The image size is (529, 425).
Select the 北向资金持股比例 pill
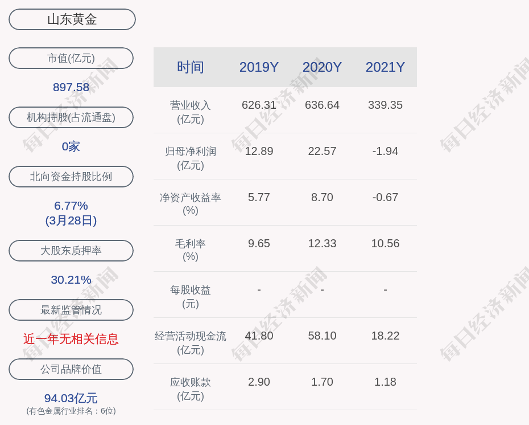pos(71,177)
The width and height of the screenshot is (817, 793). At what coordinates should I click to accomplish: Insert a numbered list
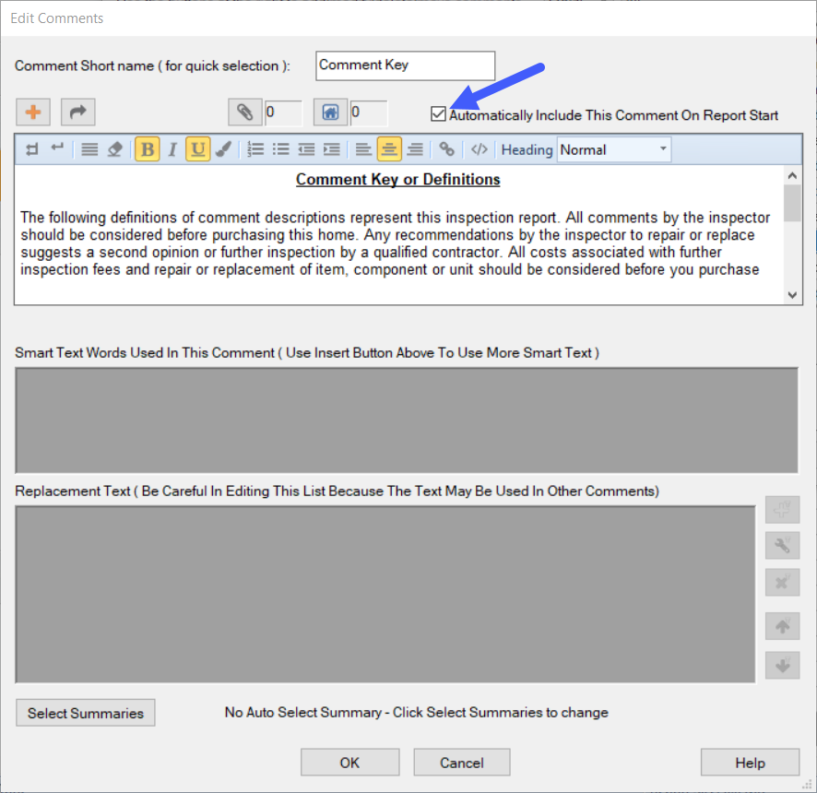256,149
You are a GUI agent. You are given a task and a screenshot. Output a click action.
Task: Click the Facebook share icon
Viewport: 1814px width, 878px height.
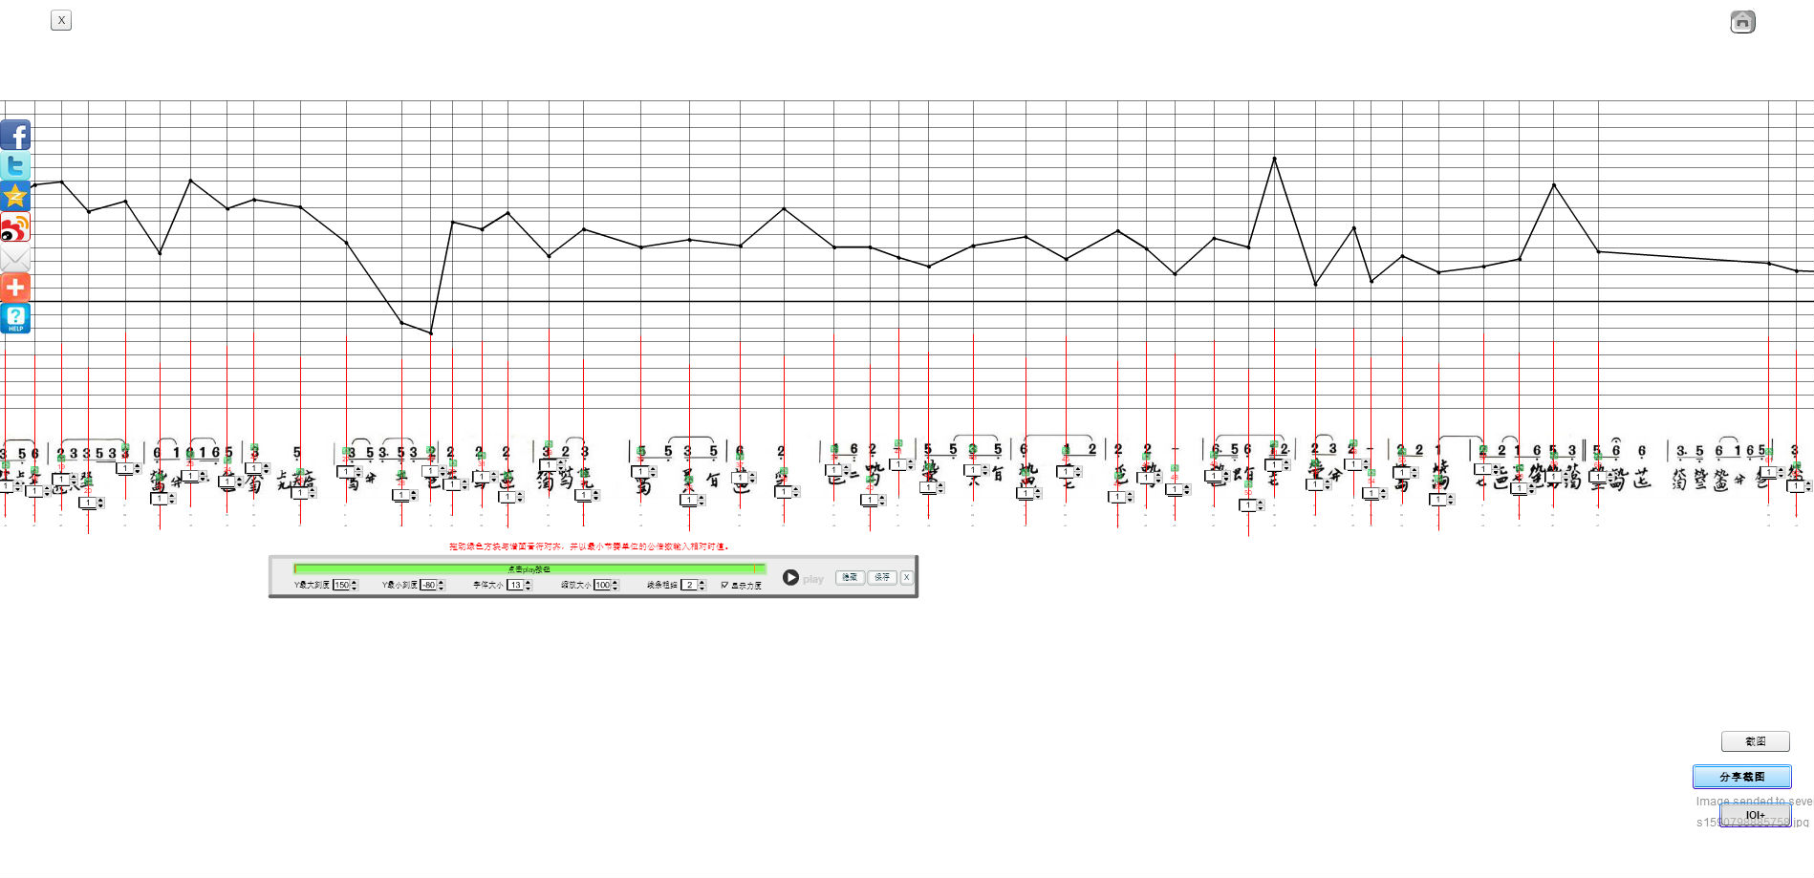point(15,135)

> [Exercise description]:
Print every record above exactly, but no pictures.

> [Finished exercise]:
The image size is (529, 425).
Select the 北向资金持股比例 pill
pos(71,177)
The width and height of the screenshot is (817, 793). At what coordinates should I click to accomplish: Insert a numbered list
256,149
You are a GUI agent. You are given a task and a screenshot. Output a click action.
Task: Click the Facebook share icon
Viewport: 1814px width, 878px height.
point(15,135)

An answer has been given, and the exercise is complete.